【ある障がい者の経験談】他人と向き合う覚悟

 俺の25年の人生経験で、確信したことがある。障がい者に関わろうとする人間の9割が4パターンのいずれかに当てはまるということだ。
 ひとつは、仕事。就労支援施設のスタッフ、特別支援学校の先生、あとは、相談員さんや医者などだ。「仕事じゃなければ障がい者の相手なんかしたくない」と、俺の前で平然と言ってのけるような人も多くいた。
 2つ目は、同情や憐れみ。こういうタイプの人間は、二言目には「こんなふうに産まれちゃってかわいそうに」とか言い出す。言っておくが俺は、自分のことをかわいそうだなんて思ったことはない。大事な親友だっているし。
 3つ目は、マウント。これは学生時代、同級生(障がい者同士)の間でさえあったことだ。「俺は歩けるから車椅子のお前より偉いんだ」とか普通に言い出す。学校であれば「知的の言うことだし」と軽く流せるが、施設に通い出しても「障がい者の分際で健常者に逆らうのか」という言葉が日常的に飛び交っていた。小学生の頃から先生に「社会に出たら人間としては扱ってもらえないと思え」とよく言われた。「まさかねww」と思っていたら、現実だった。
 4つ目は、お金目当て。障がい者に対する理解は一向に進まないが、障がい者が年金をもらっているという事実だけは確実に知れ渡っている。学校ではいろんな先生から「ドラゴンくんは絶対結婚詐欺に引っかかるから気をつけた方がいい」と20回くらい言われた。当時は「俺がそんなのに引っかかるわけないだろ!」という怒りもあったが、今の女性慣れしていない自分を冷静に分析してみると、だんだん怖くなってきた。

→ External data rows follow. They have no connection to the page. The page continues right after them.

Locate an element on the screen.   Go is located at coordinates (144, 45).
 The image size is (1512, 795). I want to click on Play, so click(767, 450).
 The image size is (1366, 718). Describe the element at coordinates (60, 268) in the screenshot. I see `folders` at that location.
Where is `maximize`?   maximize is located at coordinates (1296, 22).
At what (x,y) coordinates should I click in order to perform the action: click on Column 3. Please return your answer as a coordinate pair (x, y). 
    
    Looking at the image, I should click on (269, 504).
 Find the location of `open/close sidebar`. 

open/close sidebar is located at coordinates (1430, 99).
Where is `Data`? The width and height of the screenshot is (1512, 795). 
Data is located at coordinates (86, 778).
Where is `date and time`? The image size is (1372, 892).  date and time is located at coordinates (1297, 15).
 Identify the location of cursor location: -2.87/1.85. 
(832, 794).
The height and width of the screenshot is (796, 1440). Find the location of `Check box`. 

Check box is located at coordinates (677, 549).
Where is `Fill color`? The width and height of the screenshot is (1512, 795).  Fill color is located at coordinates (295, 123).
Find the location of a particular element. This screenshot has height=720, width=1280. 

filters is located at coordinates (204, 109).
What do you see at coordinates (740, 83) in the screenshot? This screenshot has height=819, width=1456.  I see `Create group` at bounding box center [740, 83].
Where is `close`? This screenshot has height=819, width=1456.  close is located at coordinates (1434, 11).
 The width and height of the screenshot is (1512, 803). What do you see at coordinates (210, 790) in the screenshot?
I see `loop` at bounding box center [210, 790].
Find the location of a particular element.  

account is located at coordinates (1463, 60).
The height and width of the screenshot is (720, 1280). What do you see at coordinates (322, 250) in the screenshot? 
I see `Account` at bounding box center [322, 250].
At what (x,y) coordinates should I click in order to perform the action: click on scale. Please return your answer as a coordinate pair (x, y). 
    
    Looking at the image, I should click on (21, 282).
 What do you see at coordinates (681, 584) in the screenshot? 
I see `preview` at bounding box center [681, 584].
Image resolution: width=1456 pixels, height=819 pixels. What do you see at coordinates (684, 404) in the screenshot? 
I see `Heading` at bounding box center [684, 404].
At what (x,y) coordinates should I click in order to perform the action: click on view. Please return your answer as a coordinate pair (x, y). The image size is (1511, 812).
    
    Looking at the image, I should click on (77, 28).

 ……とまあ、こんなに悲観的なことばかり並べて何を言いたいかというと、そんな世の中だから「人と関わることに勇気がいる」ということだ。上記のような「個人」を見ようとしない人たちは、向こうから関わってくる傾向にある。そういう人間とは付き合いはしても、友だちにはなれない。しかしそれでも、友人が1人もいない人生は多分辛い。友だちを作りたいと思うこともあるだろう。そういう時、友好的な人間関係を築くためにはこちらからアプローチするのが大事だと思う。
 しかし、ここで問題がある。俺は運よく、優しくて俺のこともよく分かってくれるNさんという親友を得たが、こちらからのアプローチが絶対に成功する保証はない。むしろ前段落に示したような、ストレスしかたまらない連中を引き当ててしまう場合がほとんどだ。それでも、他人との関係を諦めなければ、100回に1回くらいは、俺にとってのNさんのような人間に出会うことができるだろう。
 ただし、こういう考え方を持続させるには相当の覚悟がいる。自分から誰かにアプローチをかける度、「障がい者はお呼びじゃない」という態度を取られる恐れがあるからだ。俺も偉そうなことを言ってはいるが、Xで「フォローさせてほしいです!」というメッセージを送った途端にブロックされた経験が20回ほどある。原因は何か分からないが、俺が障がい者であることは全く無関係ではないだろうと思う。
 最初の数回は「いきなりブロックするような非常識なやつ、こっちから願い下げだ」と思うこともできる。が、それが7、8回ほど続くともう心が折れてしまう。これは悪いことではないが、折れっぱなしはよくない。
 人間は、誰か理解者がいなければ生きて生きない。完全に1人きりで生きている人間なんていないのだ。だからこそどんなに傷ついても他人との関係を諦めず、傷つく勇気と覚悟を持つことが大事だと思う。
 ……と、読者のみなさんへのメッセージを気取っているが、実はこれは今自分自身に言い聞かせたいことでもある。これをもって今月最後の記事更新とさせていただく。読んでくださったみなさん、ありがとうございました。来月も応援よろしくお願いします!